Now we know how to compute the coefficients for Fourier series!

properties: for functions f, g, If \int _{-L}^Lf(x)g(x) \, dx=\begin{cases}0 & f\ne g \\L & f=g \end{cases} then f, g are orthogonal the Fourier expansion is called an ortho normal expansion, Taylor is not orthonormal. #end of lec 28 #start of lec 29 Last lecture we derived how to find the coefficients in a Fourier series. f(x)=\frac{a_{0}}{2}+\sum_{n=1}^\infty\left( a_{n}\cos\left( \frac{n\pi x}{L} \right) + b_{n}\sin\left( \frac{n\pi x}{L}\right) \right) x \in [-L,L]

1st convergence theorem:

If f and f' are piecewise continuous on [-L,L], then the Fourier series converges to: \frac{1}{2}(f(x^-)+f(x^+)) for all x \in (-L,L) and on x=\pm L the Fourier series converges to \frac{1}{2}(f(-L^+)+f(L^-)) Recall the definition of piecewise continuous: f(t) is piecewise continuous on an interval I if f(t) is continuous on I, except possibly at a finite number of points of jump discontinuity (horizontal asymptotes not allowed).
--*--
## Brief 1
In the Fourier series notes, under what condition does the series converge at points inside (-L, L), and to what value?
## Brief 2
Which expansion do the Fourier series notes say is not orthonormal?
Rely only on the Fourier series notes.

## Recorded data
--*--
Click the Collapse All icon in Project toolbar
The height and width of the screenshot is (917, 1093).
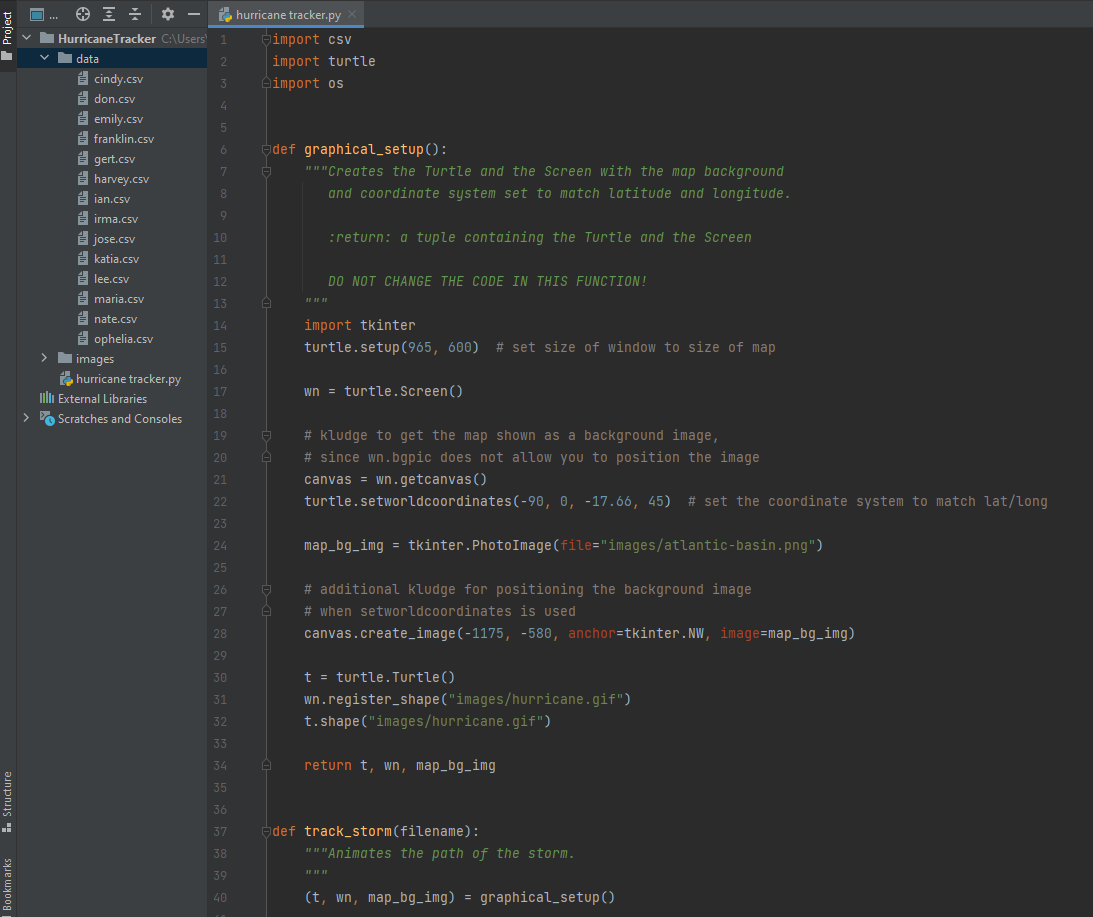coord(135,14)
--*--
## Response 1
If f and f' are piecewise continuous on [-L, L], the Fourier series converges to ½(f(x⁻) + f(x⁺)) for every x in (-L, L).

## Response 2
The Taylor expansion.